Mapping a mission of mercy

Mapping a mission of mercy Cardinal Vincent Nichols of Westminster, England. Photo: CNS
Westminster’s Cardinal Vincent Nichols tells Martin O’Brien about Pope Francis’ programme to reform the Church

Cardinal Vincent Nichols, Archbishop of Westminster and president of the Bishops’ Conference of England and Wales, is the foremost Catholic Church leader in these islands, one of the Pope’s principal advisors in the appointment of bishops and a major figure on the European ecclesiastical stage.

So, it was quite a coup for St Brigid’s parish in south Belfast to have the pleasure of his company to deliver the annual St Brigid’s lecture, now established as one of the highlights of the church calendar.

During a wide-ranging exclusive interview with The Irish Catholic, in the lecture – a reflection on the Year of Mercy – and in a subsequent question-and-answer session the cardinal delivered a compelling exegesis on the spirituality of Pope Francis and his programme for radical reform that is, he points out, in keeping with the tradition of the Church down the centuries.

▶ Task description: Copy everything in the article about Cardinal Nichols from "Cardinal Vincent Nichols, Archbishop" down to "down the centuries.", substituting "explanation" for "exegesis". Work only from the article about Cardinal Nichols.

▶ Data section:
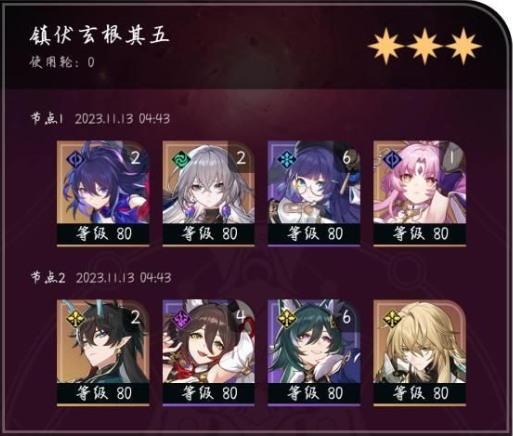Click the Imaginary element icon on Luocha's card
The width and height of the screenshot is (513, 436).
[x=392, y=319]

...

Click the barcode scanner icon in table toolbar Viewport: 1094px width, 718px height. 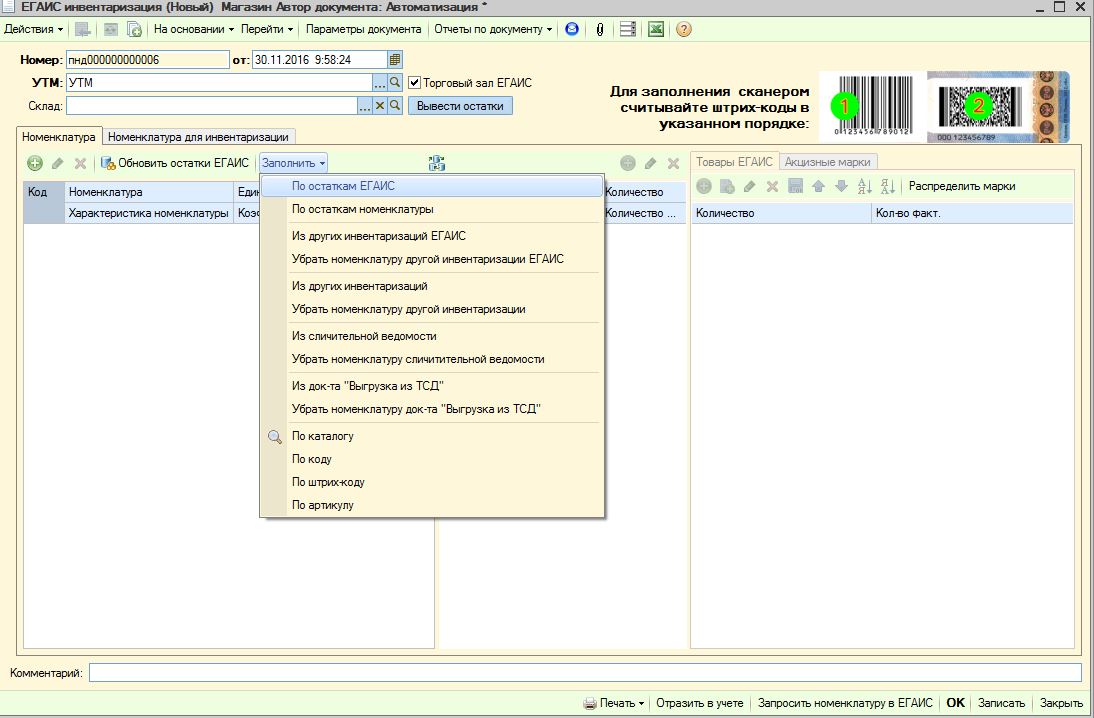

▶ The solution:
Cardinal Vincent Nichols, Archbishop of Westminster and president of the Bishops’ Conference of England and Wales, is the foremost Catholic Church leader in these islands, one of the Pope’s principal advisors in the appointment of bishops and a major figure on the European ecclesiastical stage.

So, it was quite a coup for St Brigid’s parish in south Belfast to have the pleasure of his company to deliver the annual St Brigid’s lecture, now established as one of the highlights of the church calendar.

During a wide-ranging exclusive interview with The Irish Catholic, in the lecture – a reflection on the Year of Mercy – and in a subsequent question-and-answer session the cardinal delivered a compelling explanation on the spirituality of Pope Francis and his programme for radical reform that is, he points out, in keeping with the tradition of the Church down the centuries.